WORK TO COMPLETE –
The required output is the lines from the one with "The height and" through the end of the data, repeated verbatim, with no pictures included.

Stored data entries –
——————

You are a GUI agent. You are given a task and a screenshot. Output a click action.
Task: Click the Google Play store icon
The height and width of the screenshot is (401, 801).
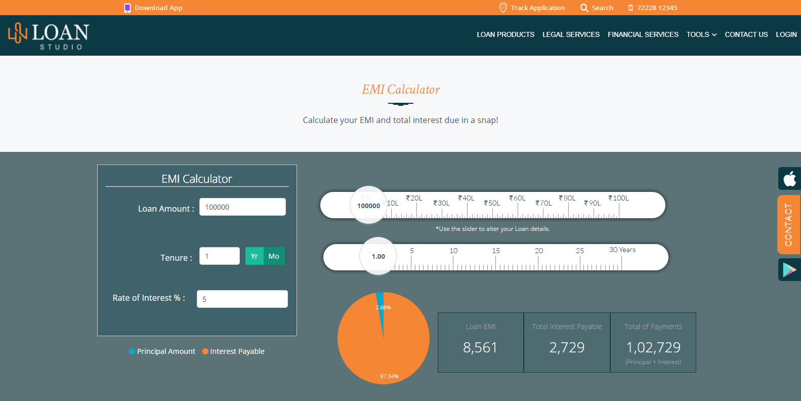789,269
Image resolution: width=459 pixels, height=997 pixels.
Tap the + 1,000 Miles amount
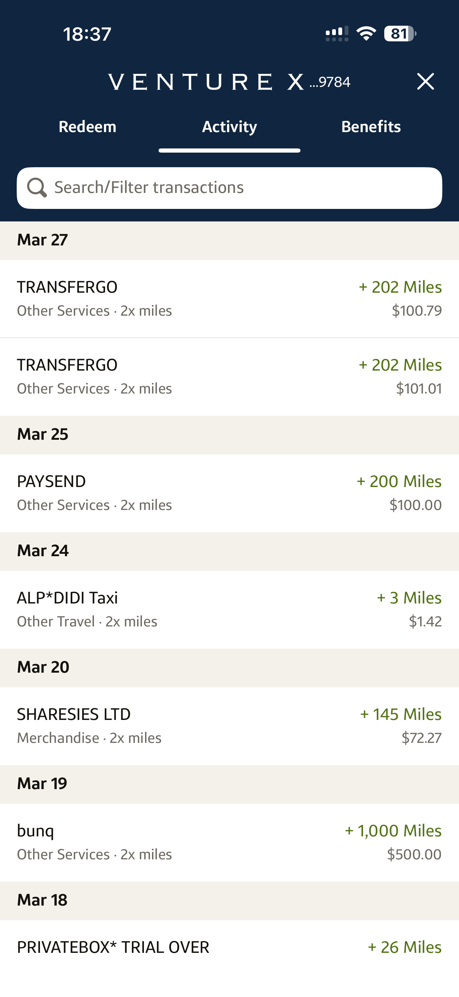[393, 831]
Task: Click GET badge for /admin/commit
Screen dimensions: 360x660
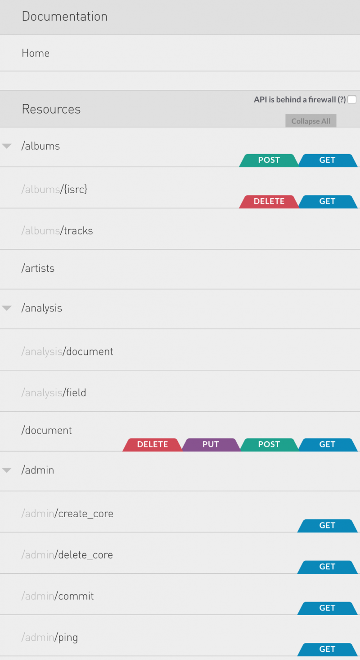Action: point(327,608)
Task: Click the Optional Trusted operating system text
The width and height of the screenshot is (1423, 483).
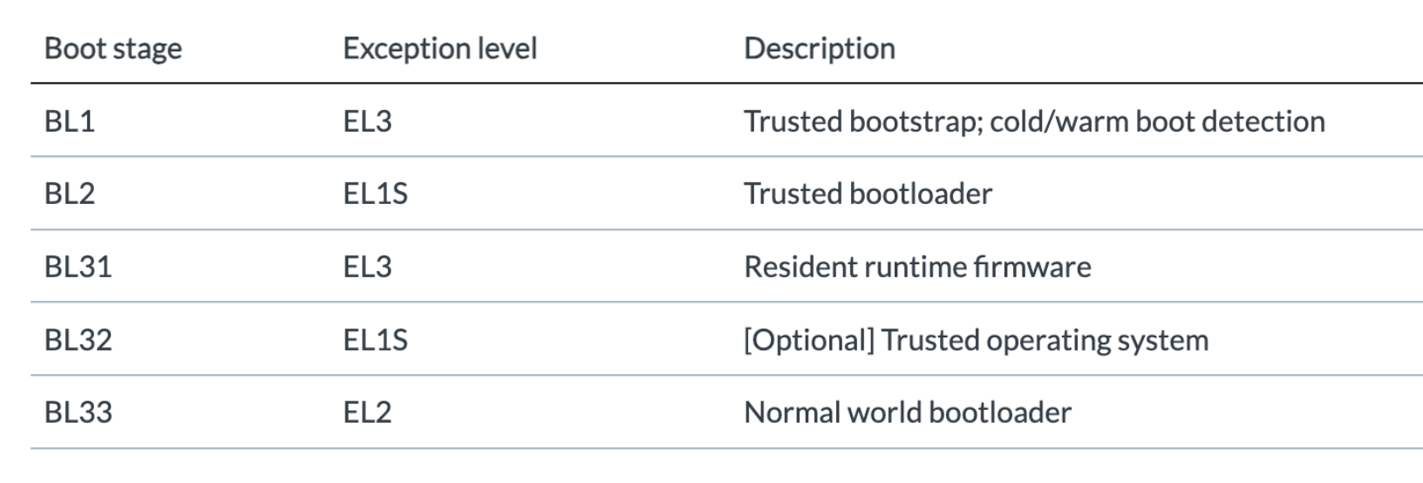Action: [x=976, y=339]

——————

SOLUTION TO THIS EXERCISE –
The height and width of the screenshot is (401, 801).
789,269
Image resolution: width=459 pixels, height=997 pixels.
Tap the + 1,000 Miles amount
[393, 831]
Task: Click GET badge for /admin/commit
Screen dimensions: 360x660
Action: point(327,608)
Task: Click the Optional Trusted operating system text
The width and height of the screenshot is (1423, 483).
Action: [x=976, y=339]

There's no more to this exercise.